'''
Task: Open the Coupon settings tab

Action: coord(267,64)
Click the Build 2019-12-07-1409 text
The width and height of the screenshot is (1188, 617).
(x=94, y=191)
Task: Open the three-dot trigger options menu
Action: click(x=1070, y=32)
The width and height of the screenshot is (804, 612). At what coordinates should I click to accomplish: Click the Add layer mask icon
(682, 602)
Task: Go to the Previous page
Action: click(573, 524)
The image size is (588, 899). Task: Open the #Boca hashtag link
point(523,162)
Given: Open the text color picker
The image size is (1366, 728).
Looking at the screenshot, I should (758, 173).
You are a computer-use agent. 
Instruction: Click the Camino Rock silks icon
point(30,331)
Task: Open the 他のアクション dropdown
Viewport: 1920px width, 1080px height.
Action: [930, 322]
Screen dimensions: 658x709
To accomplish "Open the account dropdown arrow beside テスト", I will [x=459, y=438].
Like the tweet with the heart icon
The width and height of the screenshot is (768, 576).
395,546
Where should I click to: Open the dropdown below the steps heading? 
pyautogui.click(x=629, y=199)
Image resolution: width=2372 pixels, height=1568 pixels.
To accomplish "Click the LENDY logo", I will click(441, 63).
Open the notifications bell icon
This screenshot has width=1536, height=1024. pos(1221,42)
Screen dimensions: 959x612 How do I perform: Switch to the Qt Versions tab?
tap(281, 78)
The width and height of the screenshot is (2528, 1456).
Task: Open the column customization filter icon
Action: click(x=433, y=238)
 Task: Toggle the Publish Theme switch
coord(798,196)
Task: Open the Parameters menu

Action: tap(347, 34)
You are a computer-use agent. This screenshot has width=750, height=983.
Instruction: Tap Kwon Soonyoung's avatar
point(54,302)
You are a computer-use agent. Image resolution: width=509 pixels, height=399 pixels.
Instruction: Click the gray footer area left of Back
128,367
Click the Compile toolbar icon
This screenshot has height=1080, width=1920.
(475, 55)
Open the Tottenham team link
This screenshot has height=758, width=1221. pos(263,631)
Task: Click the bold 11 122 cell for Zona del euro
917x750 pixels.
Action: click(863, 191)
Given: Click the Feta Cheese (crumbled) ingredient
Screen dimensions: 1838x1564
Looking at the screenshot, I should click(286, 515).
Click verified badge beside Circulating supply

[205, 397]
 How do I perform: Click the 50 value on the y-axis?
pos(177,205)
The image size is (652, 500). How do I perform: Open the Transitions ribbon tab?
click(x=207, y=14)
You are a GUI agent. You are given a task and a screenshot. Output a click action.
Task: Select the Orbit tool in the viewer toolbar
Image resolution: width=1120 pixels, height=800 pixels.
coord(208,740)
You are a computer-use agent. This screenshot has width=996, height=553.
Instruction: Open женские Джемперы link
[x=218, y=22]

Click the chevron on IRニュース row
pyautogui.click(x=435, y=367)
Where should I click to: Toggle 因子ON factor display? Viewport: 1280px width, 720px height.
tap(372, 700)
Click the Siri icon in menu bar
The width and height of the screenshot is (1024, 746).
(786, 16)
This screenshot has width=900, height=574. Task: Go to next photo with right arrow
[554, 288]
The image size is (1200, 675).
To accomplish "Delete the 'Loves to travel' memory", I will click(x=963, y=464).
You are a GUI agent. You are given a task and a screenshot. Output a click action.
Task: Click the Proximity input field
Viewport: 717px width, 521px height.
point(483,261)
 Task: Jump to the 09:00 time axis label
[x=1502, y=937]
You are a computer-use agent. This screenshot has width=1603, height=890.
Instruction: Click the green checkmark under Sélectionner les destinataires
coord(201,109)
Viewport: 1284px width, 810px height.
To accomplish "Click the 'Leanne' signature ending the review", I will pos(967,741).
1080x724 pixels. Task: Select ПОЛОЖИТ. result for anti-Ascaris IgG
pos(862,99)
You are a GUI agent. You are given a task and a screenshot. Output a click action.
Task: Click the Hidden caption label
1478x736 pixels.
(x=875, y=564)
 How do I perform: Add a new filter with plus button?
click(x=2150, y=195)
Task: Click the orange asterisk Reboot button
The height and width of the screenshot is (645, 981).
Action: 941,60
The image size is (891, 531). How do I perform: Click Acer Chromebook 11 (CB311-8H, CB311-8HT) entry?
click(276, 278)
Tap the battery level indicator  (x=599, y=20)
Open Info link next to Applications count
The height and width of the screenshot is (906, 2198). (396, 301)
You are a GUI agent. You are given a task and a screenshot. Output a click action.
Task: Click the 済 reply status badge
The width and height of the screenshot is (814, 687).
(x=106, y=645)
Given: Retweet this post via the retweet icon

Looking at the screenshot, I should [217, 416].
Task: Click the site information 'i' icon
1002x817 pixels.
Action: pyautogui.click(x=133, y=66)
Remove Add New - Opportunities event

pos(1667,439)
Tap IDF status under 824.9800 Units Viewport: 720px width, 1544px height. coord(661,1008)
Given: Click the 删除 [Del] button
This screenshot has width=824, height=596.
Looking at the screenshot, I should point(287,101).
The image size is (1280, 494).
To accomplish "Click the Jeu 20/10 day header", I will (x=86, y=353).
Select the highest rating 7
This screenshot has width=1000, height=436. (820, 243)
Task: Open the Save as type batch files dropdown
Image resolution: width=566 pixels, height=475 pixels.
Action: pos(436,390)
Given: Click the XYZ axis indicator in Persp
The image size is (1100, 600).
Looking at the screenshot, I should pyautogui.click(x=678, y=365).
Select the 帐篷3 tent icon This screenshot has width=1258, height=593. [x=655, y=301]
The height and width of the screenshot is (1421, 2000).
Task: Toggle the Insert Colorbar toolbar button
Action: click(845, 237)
'''
## Required task:
Please output all of the data above again, line for line and unchanged.

## Exercise solution:
Task: Open the Coupon settings tab

Action: coord(267,64)
Click the Build 2019-12-07-1409 text
The width and height of the screenshot is (1188, 617).
(x=94, y=191)
Task: Open the three-dot trigger options menu
Action: click(x=1070, y=32)
The width and height of the screenshot is (804, 612). At what coordinates should I click to accomplish: Click the Add layer mask icon
(682, 602)
Task: Go to the Previous page
Action: click(573, 524)
The image size is (588, 899). Task: Open the #Boca hashtag link
point(523,162)
Given: Open the text color picker
The image size is (1366, 728).
Looking at the screenshot, I should (758, 173).
You are a computer-use agent. 
Instruction: Click the Camino Rock silks icon
point(30,331)
Task: Open the 他のアクション dropdown
Viewport: 1920px width, 1080px height.
Action: [930, 322]
Screen dimensions: 658x709
To accomplish "Open the account dropdown arrow beside テスト", I will [x=459, y=438].
Like the tweet with the heart icon
The width and height of the screenshot is (768, 576).
395,546
Where should I click to: Open the dropdown below the steps heading? 
pyautogui.click(x=629, y=199)
Image resolution: width=2372 pixels, height=1568 pixels.
To accomplish "Click the LENDY logo", I will click(441, 63).
Open the notifications bell icon
This screenshot has width=1536, height=1024. pos(1221,42)
Screen dimensions: 959x612 How do I perform: Switch to the Qt Versions tab?
tap(281, 78)
The width and height of the screenshot is (2528, 1456).
Task: Open the column customization filter icon
Action: click(x=433, y=238)
 Task: Toggle the Publish Theme switch
coord(798,196)
Task: Open the Parameters menu

Action: tap(347, 34)
You are a computer-use agent. This screenshot has width=750, height=983.
Instruction: Tap Kwon Soonyoung's avatar
point(54,302)
You are a computer-use agent. Image resolution: width=509 pixels, height=399 pixels.
Instruction: Click the gray footer area left of Back
128,367
Click the Compile toolbar icon
This screenshot has height=1080, width=1920.
(475, 55)
Open the Tottenham team link
This screenshot has height=758, width=1221. pos(263,631)
Task: Click the bold 11 122 cell for Zona del euro
917x750 pixels.
Action: click(863, 191)
Given: Click the Feta Cheese (crumbled) ingredient
Screen dimensions: 1838x1564
Looking at the screenshot, I should click(286, 515).
Click verified badge beside Circulating supply

[205, 397]
 How do I perform: Click the 50 value on the y-axis?
pos(177,205)
The image size is (652, 500). How do I perform: Open the Transitions ribbon tab?
click(x=207, y=14)
You are a GUI agent. You are given a task and a screenshot. Output a click action.
Task: Select the Orbit tool in the viewer toolbar
Image resolution: width=1120 pixels, height=800 pixels.
coord(208,740)
You are a computer-use agent. This screenshot has width=996, height=553.
Instruction: Open женские Джемперы link
[x=218, y=22]

Click the chevron on IRニュース row
pyautogui.click(x=435, y=367)
Where should I click to: Toggle 因子ON factor display? Viewport: 1280px width, 720px height.
tap(372, 700)
Click the Siri icon in menu bar
The width and height of the screenshot is (1024, 746).
(786, 16)
This screenshot has width=900, height=574. Task: Go to next photo with right arrow
[554, 288]
The image size is (1200, 675).
To accomplish "Delete the 'Loves to travel' memory", I will click(x=963, y=464).
You are a GUI agent. You are given a task and a screenshot. Output a click action.
Task: Click the Proximity input field
Viewport: 717px width, 521px height.
point(483,261)
 Task: Jump to the 09:00 time axis label
[x=1502, y=937]
You are a computer-use agent. This screenshot has width=1603, height=890.
Instruction: Click the green checkmark under Sélectionner les destinataires
coord(201,109)
Viewport: 1284px width, 810px height.
To accomplish "Click the 'Leanne' signature ending the review", I will pos(967,741).
1080x724 pixels. Task: Select ПОЛОЖИТ. result for anti-Ascaris IgG
pos(862,99)
You are a GUI agent. You are given a task and a screenshot. Output a click action.
Task: Click the Hidden caption label
1478x736 pixels.
(x=875, y=564)
 How do I perform: Add a new filter with plus button?
click(x=2150, y=195)
Task: Click the orange asterisk Reboot button
The height and width of the screenshot is (645, 981).
Action: 941,60
The image size is (891, 531). How do I perform: Click Acer Chromebook 11 (CB311-8H, CB311-8HT) entry?
click(276, 278)
Tap the battery level indicator  (x=599, y=20)
Open Info link next to Applications count
The height and width of the screenshot is (906, 2198). (396, 301)
You are a GUI agent. You are given a task and a screenshot. Output a click action.
Task: Click the 済 reply status badge
The width and height of the screenshot is (814, 687).
(x=106, y=645)
Given: Retweet this post via the retweet icon

Looking at the screenshot, I should [217, 416].
Task: Click the site information 'i' icon
1002x817 pixels.
Action: pyautogui.click(x=133, y=66)
Remove Add New - Opportunities event

pos(1667,439)
Tap IDF status under 824.9800 Units Viewport: 720px width, 1544px height. coord(661,1008)
Given: Click the 删除 [Del] button
This screenshot has width=824, height=596.
Looking at the screenshot, I should point(287,101).
The image size is (1280, 494).
To accomplish "Click the Jeu 20/10 day header", I will (x=86, y=353).
Select the highest rating 7
This screenshot has width=1000, height=436. (820, 243)
Task: Open the Save as type batch files dropdown
Image resolution: width=566 pixels, height=475 pixels.
Action: pos(436,390)
Given: Click the XYZ axis indicator in Persp
The image size is (1100, 600).
Looking at the screenshot, I should pyautogui.click(x=678, y=365).
Select the 帐篷3 tent icon This screenshot has width=1258, height=593. [x=655, y=301]
The height and width of the screenshot is (1421, 2000).
Task: Toggle the Insert Colorbar toolbar button
Action: click(845, 237)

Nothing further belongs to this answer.